▸ **Task to complete**:
Exclude all images and print the entries below exactly.

▸ **Records for this task**:
......
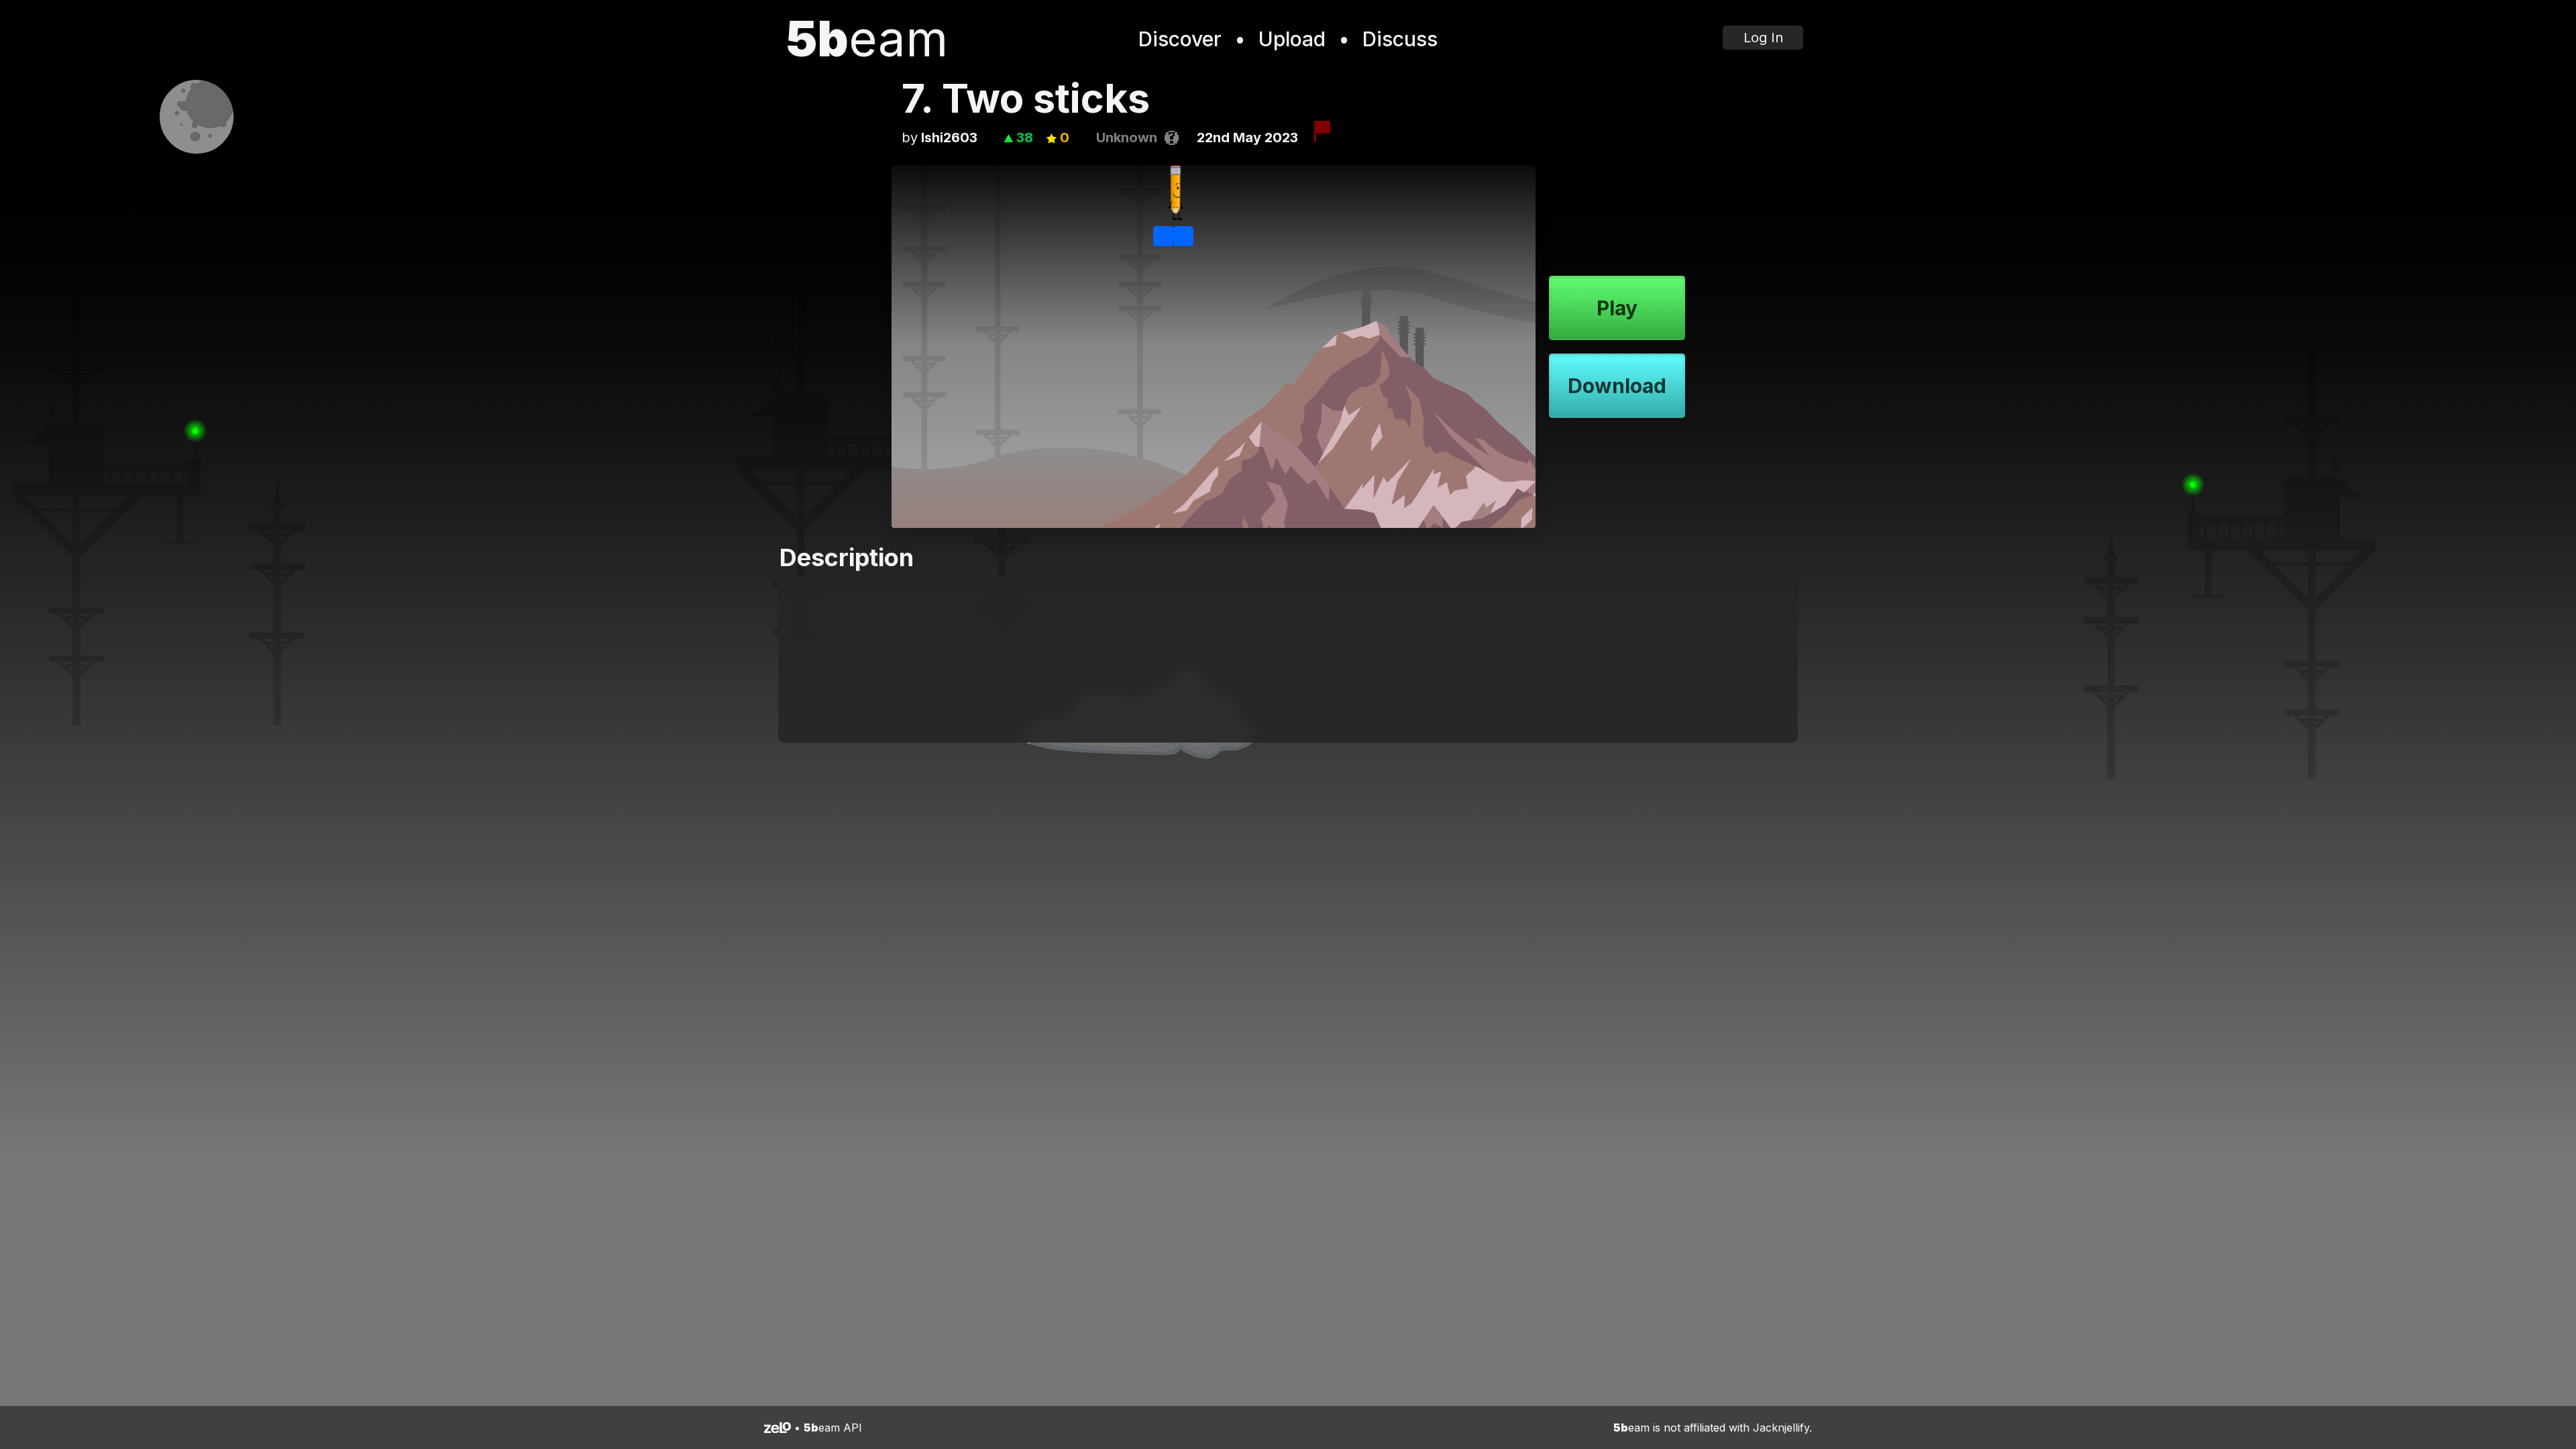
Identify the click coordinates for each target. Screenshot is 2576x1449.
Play (1617, 308)
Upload (1292, 39)
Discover (1180, 39)
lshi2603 (949, 137)
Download (1617, 386)
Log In (1763, 38)
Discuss (1400, 39)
......
▸ **Response to the exercise**:
Identify the click coordinates for each target. Screenshot is 2576x1449.
Play (1617, 308)
Upload (1292, 39)
Discover (1180, 39)
lshi2603 (949, 137)
Download (1617, 386)
Log In (1763, 38)
Discuss (1400, 39)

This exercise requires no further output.